Instruction
Turn the material into a numbered list, starting with the line that contains "Click the 14% daily value for Calcium" and going on through the end of the material. Leave out blank lines and pictures.

Record excerpts
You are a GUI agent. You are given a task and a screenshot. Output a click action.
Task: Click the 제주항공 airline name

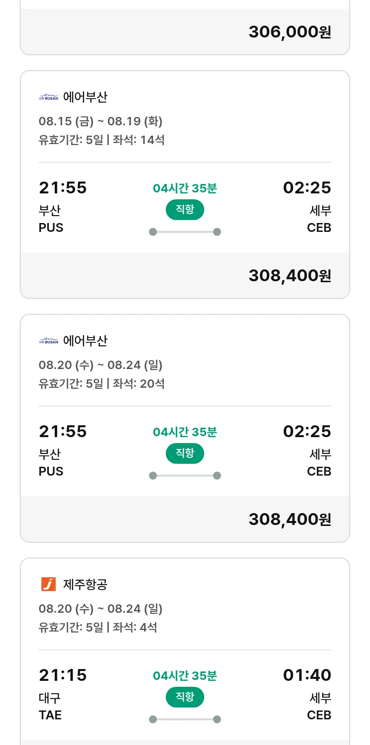tap(85, 585)
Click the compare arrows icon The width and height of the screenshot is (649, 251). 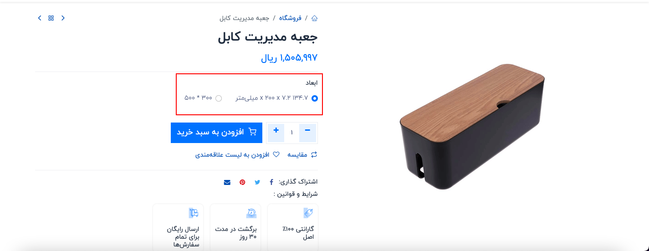coord(314,155)
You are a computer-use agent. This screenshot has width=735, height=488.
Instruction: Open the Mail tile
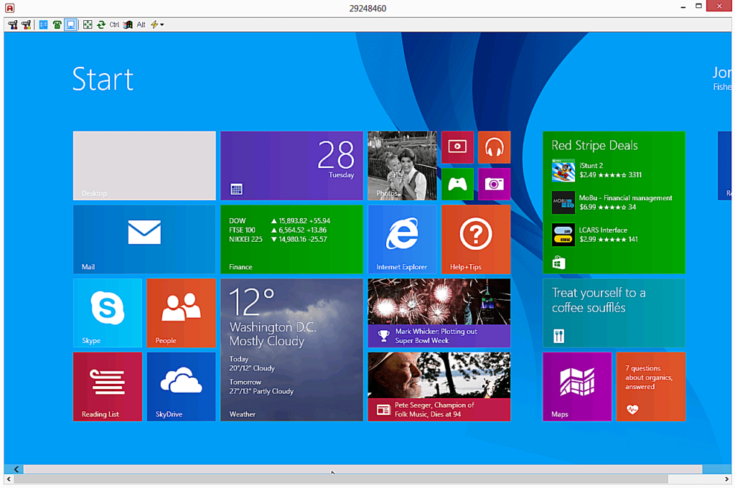pyautogui.click(x=144, y=239)
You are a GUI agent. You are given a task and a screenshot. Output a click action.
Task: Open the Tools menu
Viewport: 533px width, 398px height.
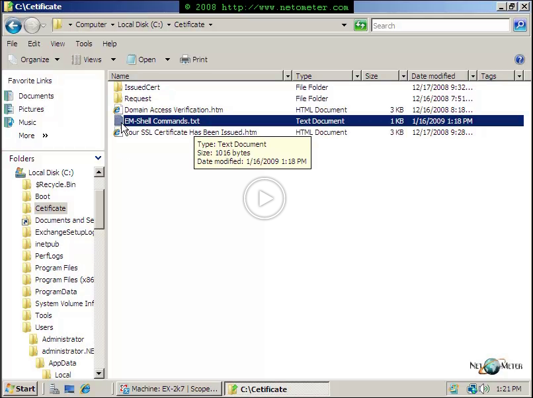click(84, 44)
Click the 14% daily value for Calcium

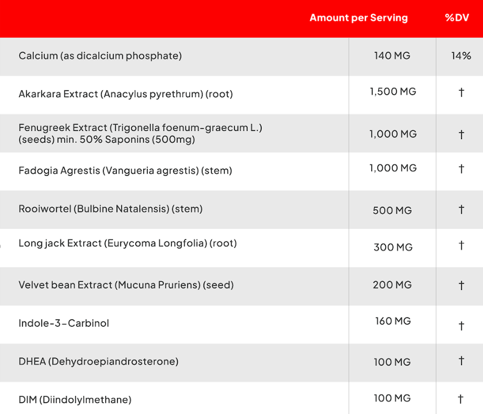[x=461, y=56]
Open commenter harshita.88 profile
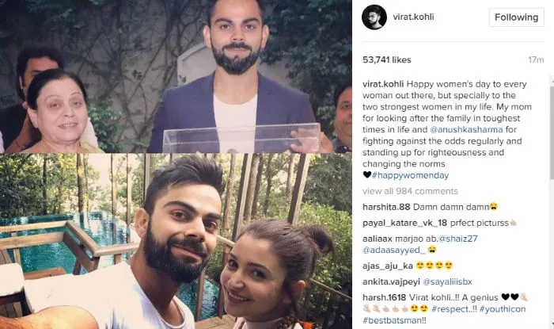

Output of the exercise
1. Click the 14% daily value for Calcium
2. [x=461, y=56]
3. Open commenter harshita.88 profile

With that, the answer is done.